Discrepancies between CompVis and Diffuser fine-tuning?

I’ve been trying to reproduce the CompVis/lambdalabs pokemon fine-tuning results with the Diffusers fine-tuning training script. I’m finding that the results are drastically different; with the same hyperparameters (LR, batch size, gradient accum, etc), the Diffusers script is overfitting rapidly in the first few iterations, while the outputs of the CompVis script change much more gradually (as expected).

Example: prompt: “a red mouse”
LR = 1e-4, batch_size = 2, grad_accum = 2, ~800 steps (2 epochs):

LR = 1e-4, batch_size = 2, grad_accum = 2, ~500 steps (3 epochs):

(There’s an additional, odd difference in how epochs are calculated. With 833 train images, CompVis epochs are 416 steps, vs. Diffusers script which takes both batch size and gradient accumulation into account (2 x 2 → 4), so an epoch is 833 / 4 = 208 steps - but this shouldn’t really matter. Results should still be similar)
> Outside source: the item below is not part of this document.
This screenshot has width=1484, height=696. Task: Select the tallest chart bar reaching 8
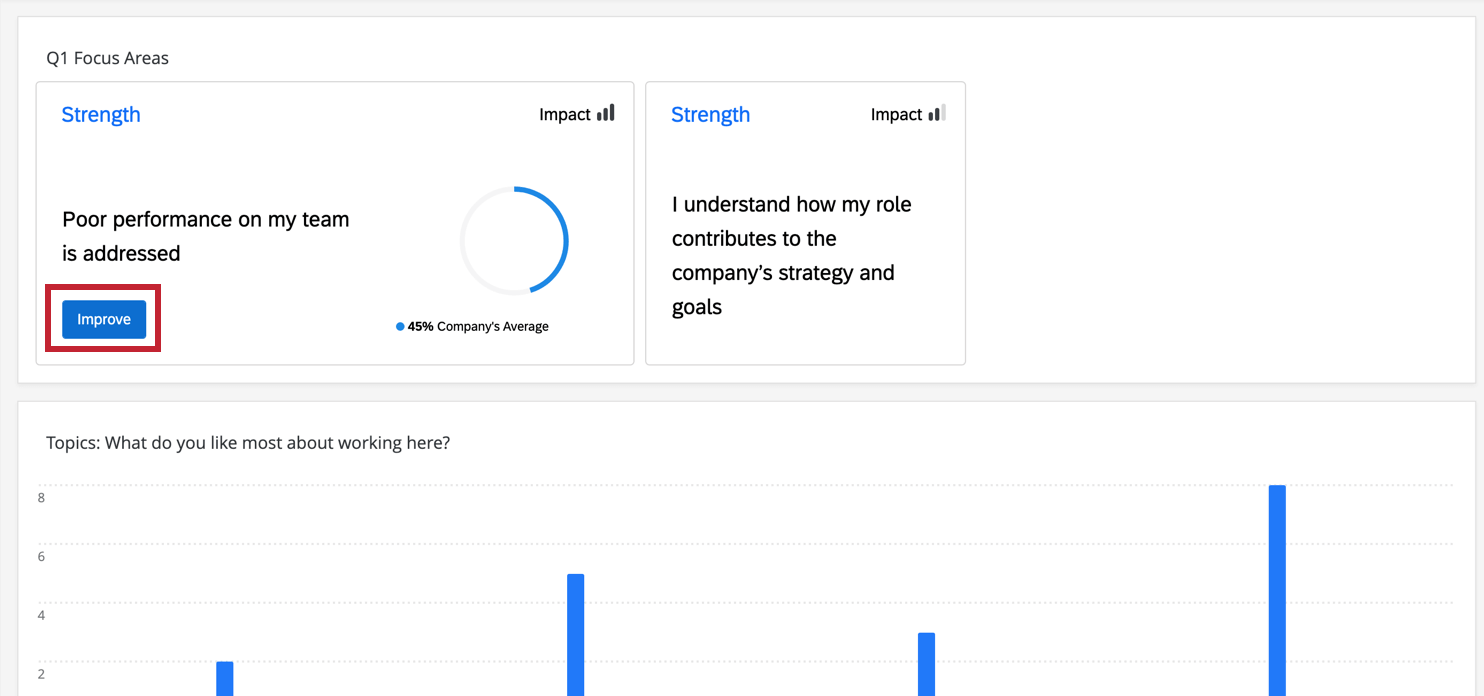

I’m also finding that the Diffusers script results in fast changes in the output space even at LR = 1e-6 when compared to the CompVis script for similar iterations. What’s going on here?


Couldn’t add another link to my original post, but here’s a link to the lambdalabs fine tuning repo/instructions:

I’ve been getting the exact same error—have you tried checking the dependency versions?

I’m also running into the same error, but I don’t think this is a dependency problem. If anyone figures this out, I’m following this thread/it would be greatly appreciated!

1 Like

@alexjwang It’s definitely a dependency problem—I’m 200% sure of it.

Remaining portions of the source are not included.